[openstack-dev] TC Meeting / Savanna Incubation Follow-Up

Sergey Lukjanov Wed, 11 Sep 2013 13:20:15 -0700

Hi folks,

Initial discussions of Savanna Incubation request have been started yesterday. 
Two major topics being discussed were Heat integration and “clustering library” 
[1].

To start with let me give a brief overview of key Savanna features:
1. Provisioning of underlying OpenStack resources (like compute, volume,
network) required for Hadoop cluster.
2. Hadoop cluster deployment and configuration.
3. Integration with different Hadoop distributions through plugin mechanism
with single control plan for all of them.
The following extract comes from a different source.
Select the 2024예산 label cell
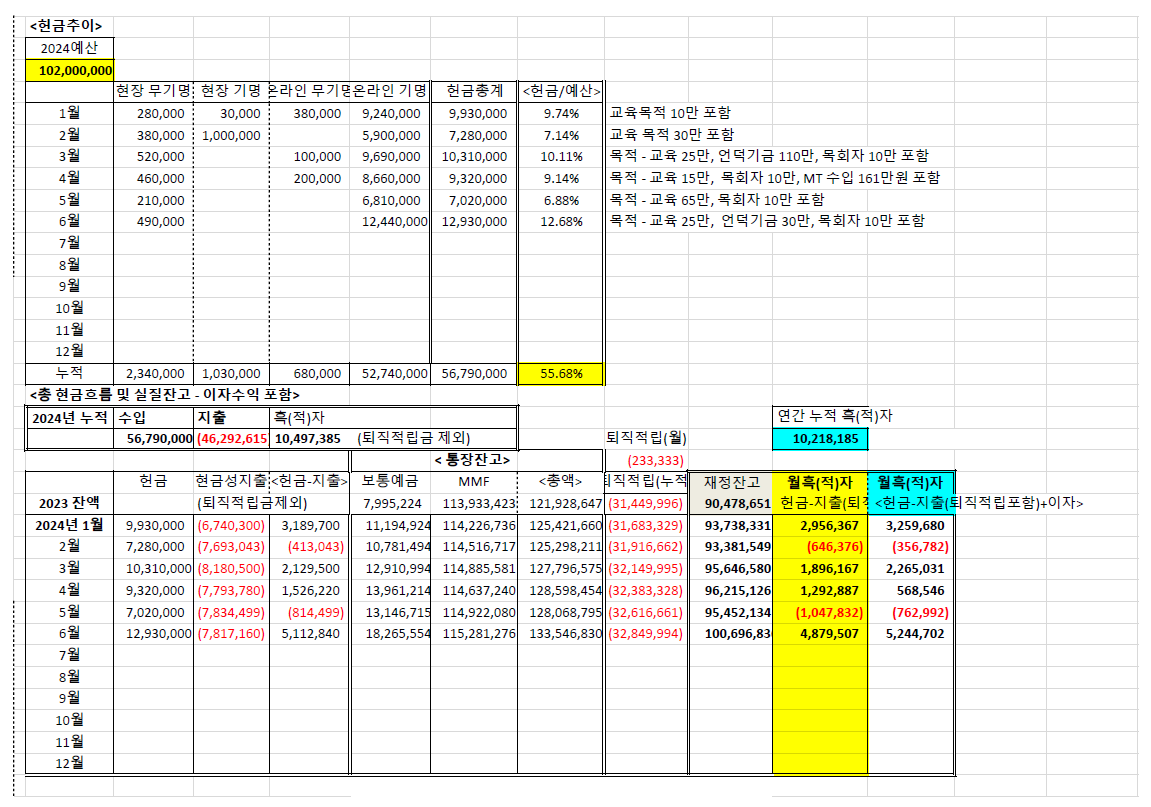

In future can be used to integrate
with other Data Processing frameworks, for example, Twitter Storm.
4. Reliability and performance optimizations to ensure Hadoop cluster
performance on top of OpenStack, like enabling Swift to be used as underlying
HDFS and exposing information on Swift data locality to Hadoop scheduler.
5. Set of Elastic Data Processing features:
* Hadoop jobs on-demand execution
* Pool of different external data sources, like Swift, external Hadoop
cluster, NoSQL and traditional databases
* Pig and Hive integration
6. OpenStack Dashboard plugin for all above.

I highly recommend to view our screencast about Savanna 0.2 release (mid July)
[2] to better understand Savanna functionality.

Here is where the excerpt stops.